§ **Set task 1**
Please lay out the rows below as a numbered list, from their first line up to and including the line with "coordinates (624, 521).", skipping blank lines and leaving the pictures out.

# START OF Selected text

Toronto Gas Tax

August 28, 2015

Implementing a regional gasoline tax in the Greater Toronto and Hamilton Area (GTHA) would help reduce traffic congestion, air pollution, and traffic accidents concludes a new study published in the latest issue of Canadian Public Policy, Canada’s foremost academic journal examining economic and social policy.

“A regional gasoline tax, similar to the one in Metro Vancouver, could shorten commutes, provide cleaner air, and prevent injuries, while raising revenue that could be used to reduce other taxes, fund public transit, or reduce the provincial debt” said Joel Wood, study author and Assistant Professor at Thompson Rivers University.

The study, Is It Time to Raise the Gas Tax? Optimal Gasoline Taxes for Ontario and Toronto, argues that gasoline taxes are levied for two important reasons: to raise revenue for government in a minimally intrusive way and to reduce the negative effects of driving (e.g., traffic congestion, air pollution, and accidents). Recently, there have been proposals to implement a 5 cent per litre gasoline tax in the GTHA to pay for public transit infrastructure, notably Metrolinx’s The Big Move plan. The study surveys estimates of how consumers respond to gasoline taxes, the costs of traffic congestion, the costs of air pollution, and many other parameters, and then uses these estimates in an economic model to calculate that a regional gasoline tax in the GTHA should be around 15 cents per litre (a total gasoline tax bill of 40.57 cents per litre).

“An additional 15 cent tax may seem high to Toronto drivers, but it is on par with the regional gasoline tax levied in Metro Vancouver. The existence of a similar tax in Metro Vancouver is suggestive that a regional tax of this value is a real possibility for the GTHA,” said Wood.
The study also notes that the Ontario gasoline tax has not changed since 1992 and the federal gasoline tax has not changed since 1995. The study also calculates a value for the Ontario-wide gasoline tax if a regional tax is not introduced and concludes that a five cent increase is justified.

# END OF Selected text
# START OF Input rows

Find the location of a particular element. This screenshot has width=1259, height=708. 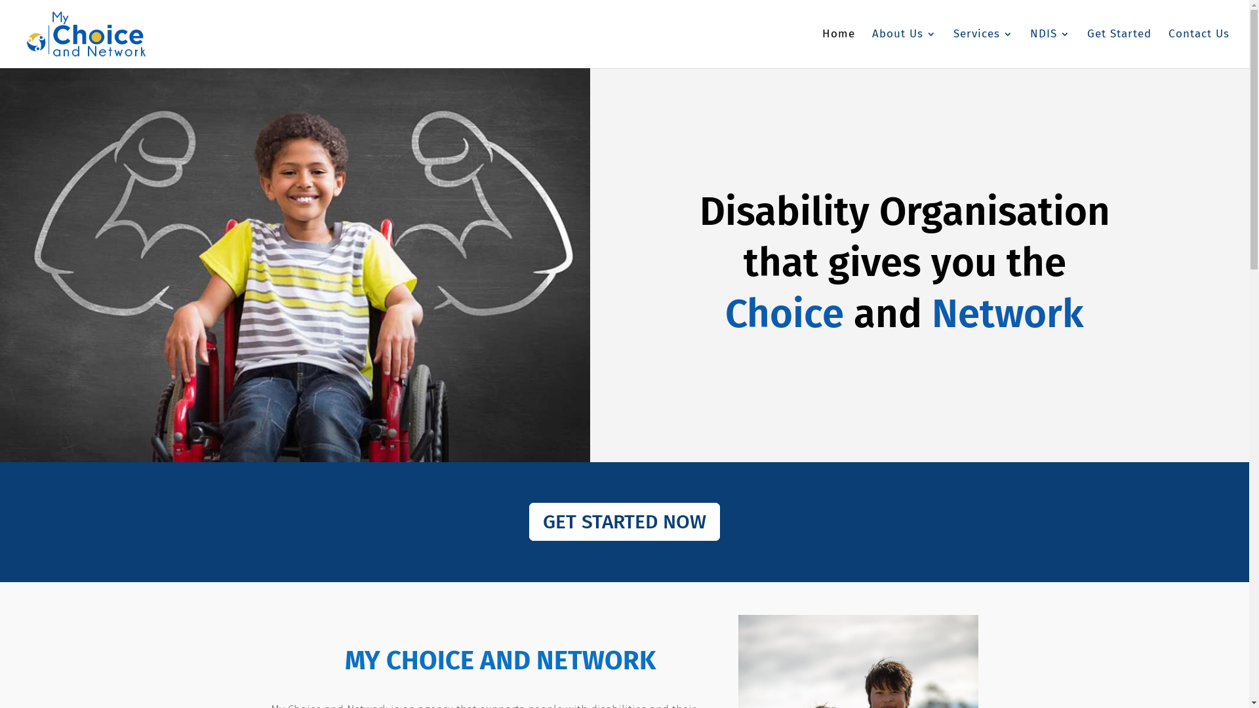

'GET STARTED NOW' is located at coordinates (624, 521).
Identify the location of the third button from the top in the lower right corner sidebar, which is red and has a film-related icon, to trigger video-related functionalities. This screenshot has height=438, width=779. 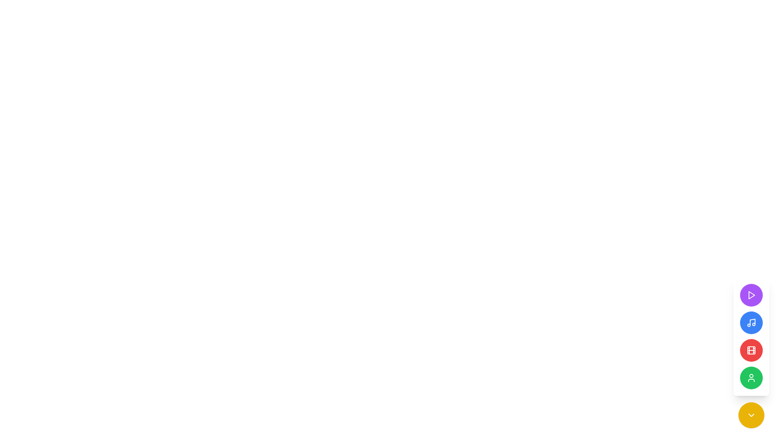
(751, 352).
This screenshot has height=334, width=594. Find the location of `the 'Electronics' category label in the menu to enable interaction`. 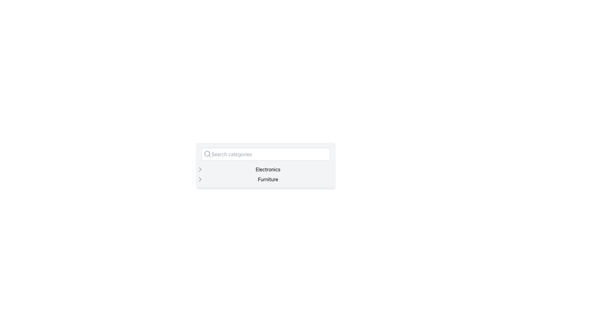

the 'Electronics' category label in the menu to enable interaction is located at coordinates (268, 169).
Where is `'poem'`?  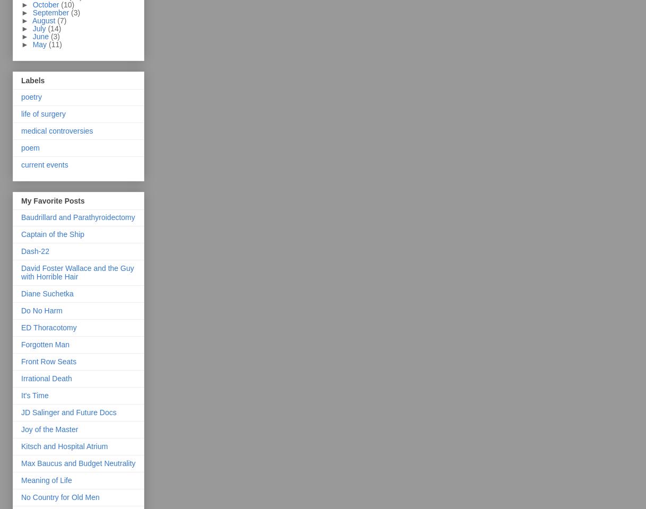 'poem' is located at coordinates (30, 147).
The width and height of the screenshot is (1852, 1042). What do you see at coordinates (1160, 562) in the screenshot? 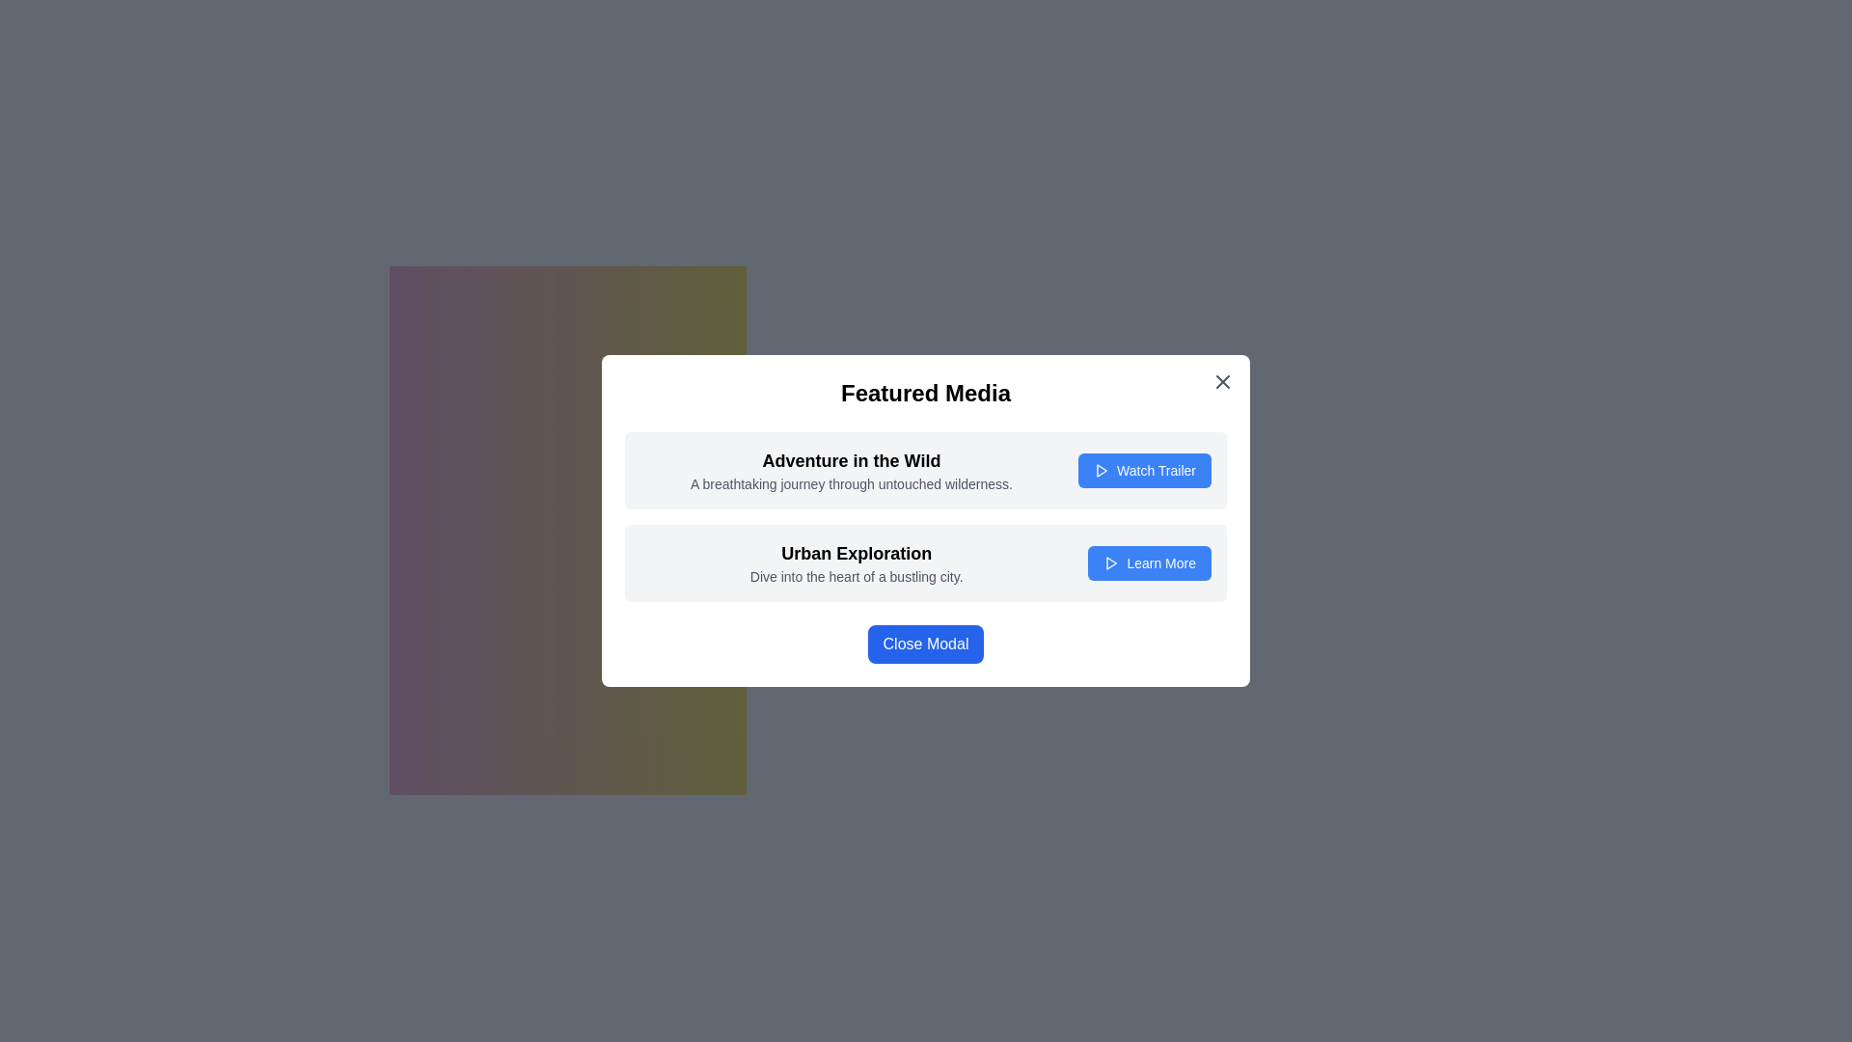
I see `the text 'Learn More' displayed in white on a blue background within a rounded rectangular button located at the bottom section of a modal window` at bounding box center [1160, 562].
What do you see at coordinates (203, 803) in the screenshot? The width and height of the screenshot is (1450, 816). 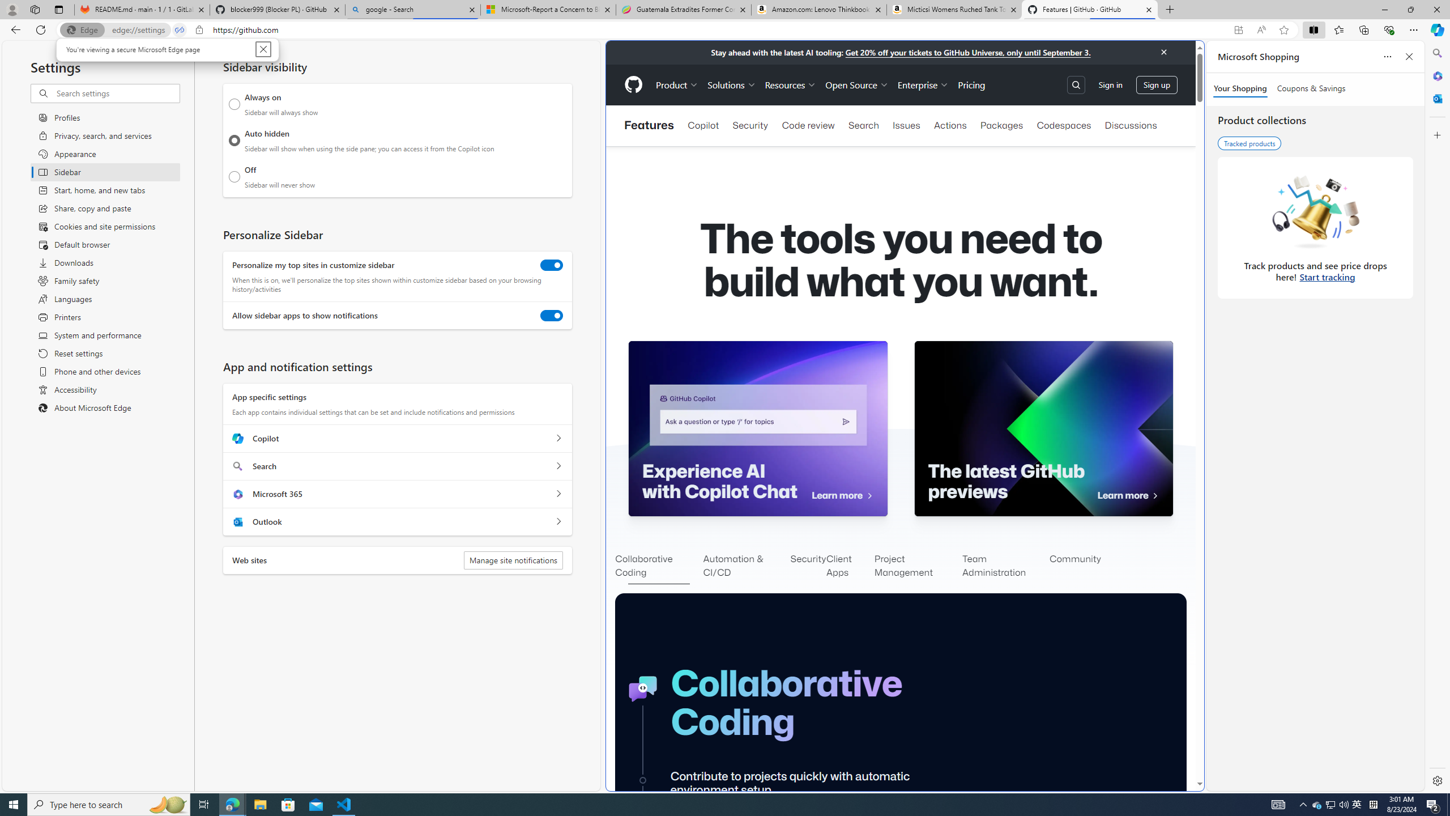 I see `'Task View'` at bounding box center [203, 803].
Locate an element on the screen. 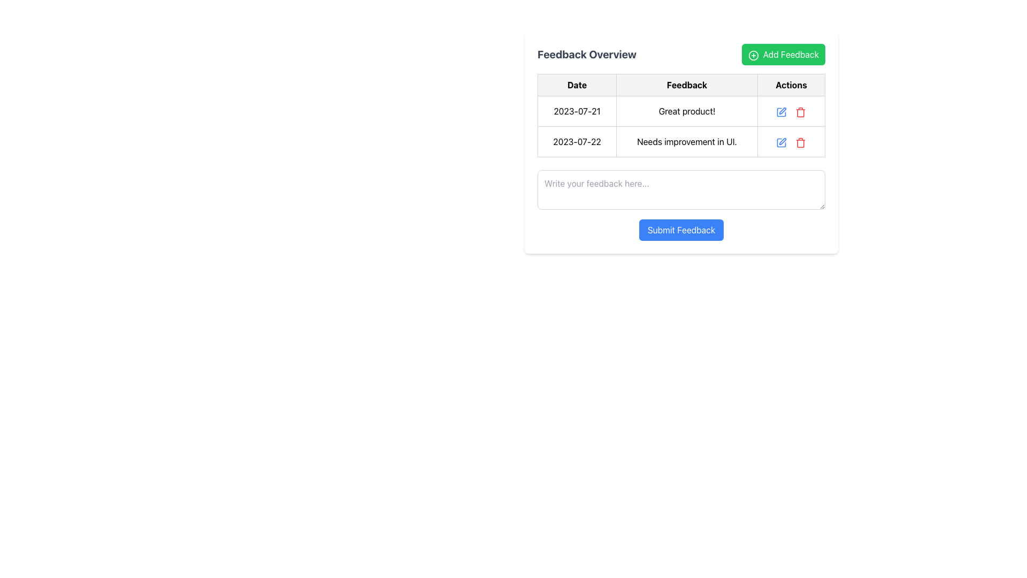 The width and height of the screenshot is (1027, 578). the static text field displaying the date of the feedback entry, which is located in the first row under the 'Date' column in the 'Feedback Overview' section is located at coordinates (577, 111).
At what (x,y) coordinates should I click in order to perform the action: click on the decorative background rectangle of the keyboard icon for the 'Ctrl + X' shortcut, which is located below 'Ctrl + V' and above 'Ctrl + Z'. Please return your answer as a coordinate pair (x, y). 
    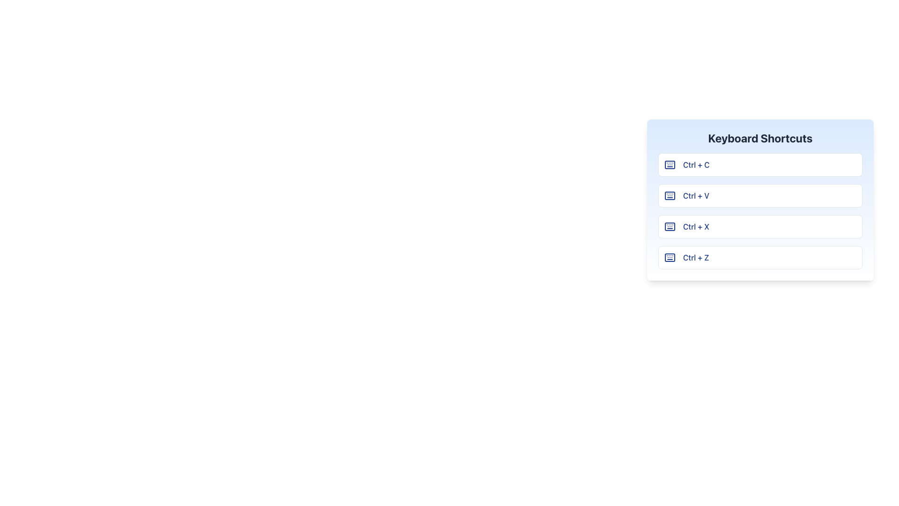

# END OF Input rows

§ **Set task 2**
Pick up the Toronto gas tax article where it stops and carry it forward.

§ **Reply 1**
1. Find the location of a particular element. This screenshot has width=1259, height=708. 
2. 'GET STARTED NOW' is located at coordinates (624, 521).

§ **Reply 2**
“Gasoline taxes haven’t been raised since the early 1990s and have not increased with inflation; whereas, income tax paid increases as incomes adjust to inflation. Drivers in Ontario have paid gasoline taxes that were much higher in inflation adjusted terms in the past,” Wood said.

The study considers two possibilities of what could be done with the resulting revenue from higher gasoline taxes: Reducing income taxes or funding public transit. It is noted that the Metro Vancouver gasoline tax is earmarked to funding Translink, the regional transportation authority. The choice of what is done with the revenue does not affect the technical results of the study. However, the study notes that using the revenue to fund public transit could benefit lower income groups who may be negatively impacted by the tax.

“Funding transit may help build public support for the tax by mitigating possible regressive impacts. There also may be gains in public support if the earmarking is done in a transparent manner so taxpayers can see that the money is not going into general revenues,” said Wood.

The full article can be found at CPP Online and has been temporarily made open access and free to read.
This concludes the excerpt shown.